The Ressler Gertz Family Foundation has announced a $5 million gift in support of the Herman J. Russell Center for Innovation and Entrepreneurship (RCIE) as part of a long-term, comprehensive plan to provide financial, marketing, and educational resources to Black-owned businesses in Atlanta.
The commitment from the foundation, the primary philanthropic vehicle of Atlanta Hawks principal owners Tony Ressler and his wife, actress Jami Gertz, is part of a $40 million investment in local African-American entrepreneurs and their businesses and will be used to expand RCIE programming, which includes mentoring, networking, and access to capital.
Ressler said, “Located in the heart of Atlanta and founded by one of Atlanta’s most successful, entrepreneurial families, RCIE is one of the most innovative organizations…providing real solutions for Atlanta’s Black community and contributing directly to the growth of Black businesses, jobs, and wealth. Systemic barriers have prevented the Black community from pursuing the educational, employment, and business opportunities necessary to fully contribute to and benefit from our growing local economy.”

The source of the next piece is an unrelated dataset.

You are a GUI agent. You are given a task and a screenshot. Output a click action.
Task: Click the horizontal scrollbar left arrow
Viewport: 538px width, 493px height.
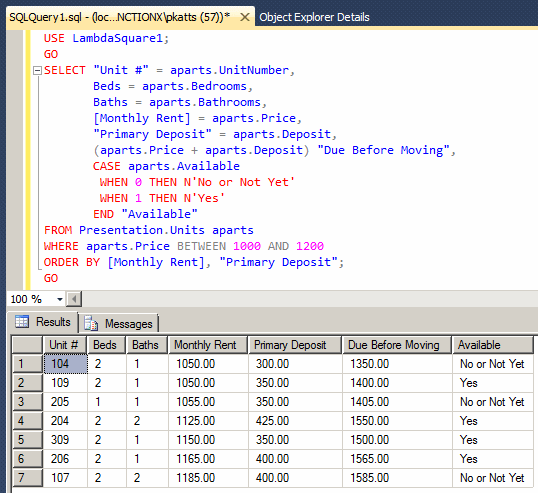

Ressler further said, “Jami and I take our responsibility as owners of a professional sport franchise in the great city of Atlanta very seriously — and with that responsibility is a commitment to devote resources to organizations that are making tangible, impactful change. In my career, I have built and supported many businesses, and I believe that the access to mentors and capital, opportunity to market products and services, and exposure to customers that RCIE provides is invaluable to the growth of the Black business community in Atlanta. We look forward to adding our resources, connections, and platform to this brilliant organization and its mission.”
Recently, the Hawks Foundation committed $10 million to the NBA Foundation in support of its efforts to advance economic empowerment in the Black community; $11 million over ten years to grow its Diversity and Inclusion commitment, including hiring its first vice president of D&I programming; and $14 million over ten years to create safe spaces in and services for underresourced communities.